The MSCI Asia Pacific Index rallied 1.2 percent to 113.25 at 4:03 p.m. in Tokyo, gaining for a second day. The Stoxx Europe 600 increased 0.6 percent to 238.07. Standard & Poor’s 500 Index futures rose 0.2 percent before market trading resumes in the U.S. following a holiday. Australia’s dollar advanced 0.8 percent after the central bank said consumer spending and business investment are set to expand. Yields on 10-year Treasuries fell 4 basis points to 2.94 percent.
The MSCI Asia index sank 3.4 percent last week. The decline was the most since the period ended May 21 and took the average price of its companies to 13.6 times estimated profit, the lowest level since December 2008. The Shanghai Composite Index gained 1.9 percent before the pricing of Agricultural Bank of China Ltd.’s share sale in what may be the world’s largest IPO.
“Valuations have become attractive and bargain hunting is pushing the market higher,” said Nader Naeimi, a Sydney-based strategist at AMP Capital Investors, which holds $90 billion. “I doubt this is durable. Until we get more clarity on whether we will get a double dip in the economy, markets are likely to remain volatile.”
About seven shares rose for every two that declined in the MSCI Asia index. Japan’s Nikkei 225 Stock Average gained 0.8 percent. Taiwan’s Taiex climbed 1.5 percent. Taiwan Semiconductor Manufacturing Co., the world’s largest contract chipmaker, advanced 2.6 percent. HTC Corp., the maker of Google Inc.’s Nexus One cell phone, jumped 5 percent.
Share Sale
The Shanghai Composite Index rallied today from a 15-month low, while the Hang Seng China Enterprises Index of Chinese companies traded in Hong Kong gained 0.8 percent after completing its longest losing streak since 1996.
Agricultural Bank, China’s largest by number of customers, is selling as much as $20.1 billion of stock in Shanghai and Hong Kong. The underwriters may set a price for the shares today, two people with knowledge of the matter said.
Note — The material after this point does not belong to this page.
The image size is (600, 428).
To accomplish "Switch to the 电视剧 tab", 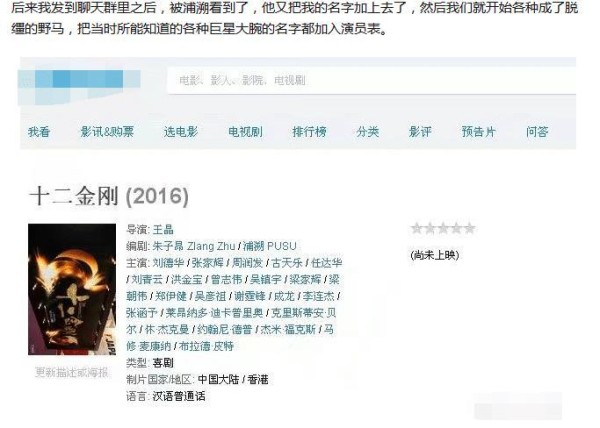I will [245, 132].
Commonwealth Bank of Australia, the country’s largest bank by market value, increased 2.2 percent after the nation’s central bank left its benchmark interest rate unchanged for the second straight month, as expected by economists.
Mideast Markets
Kuwait shares gained 0.6 percent, snapping a four-day drop and leading Gulf markets higher. Construction company Mabanee Co. surged 7.1 percent, poised for the biggest increase in almost a year. HSBC Holdings Plc initiated coverage on the shares yesterday with an “overweight” recommendation. The Bloomberg GCC 200 Index of stocks in the Gulf region climbed 0.2 percent.
The Australian dollar rose against all 16 major counterparts after policy makers led by Governor Glenn Stevens kept the overnight cash rate target at 4.5 percent, the Reserve Bank of Australia said in a statement in Sydney today. Australia’s currency advanced 0.8 percent to 84.54 U.S. cents, having slumped 0.9 percent earlier.
“With the high level of the terms of trade expected to add to incomes and demand, output growth in Australia over the year ahead is likely to be about trend,” Stevens said.
“The market had built in a bit more bearishness than the RBA delivered,” said Joseph Capurso, a currency strategist at Commonwealth Bank of Australia in Sydney. “They don’t seem as concerned about the global economy as the market and that should support the Aussie dollar.”
Copper advanced for a third day amid confidence in the global recovery as demand for the industrial metal reduced inventories tracked by the London Metal Exchange to 444,500 tons yesterday, the lowest level since Dec. 2. Three-month delivery copper added 0.6 percent to $6,506 a metric ton.
Treasuries rose, pushing yields toward the lowest levels this year. Ten-year yields, a benchmark for mortgage rates and company borrowing costs, fell 4 basis points to 2.94 percent in Tokyo, according to data compiled by Bloomberg. The 3.5 percent security due in May 2020 rose 10/32, or $3.13 per $1,000 face amount, to 104 3/4. The yield declined to 2.8793 percent on July 1, the least since April 2009.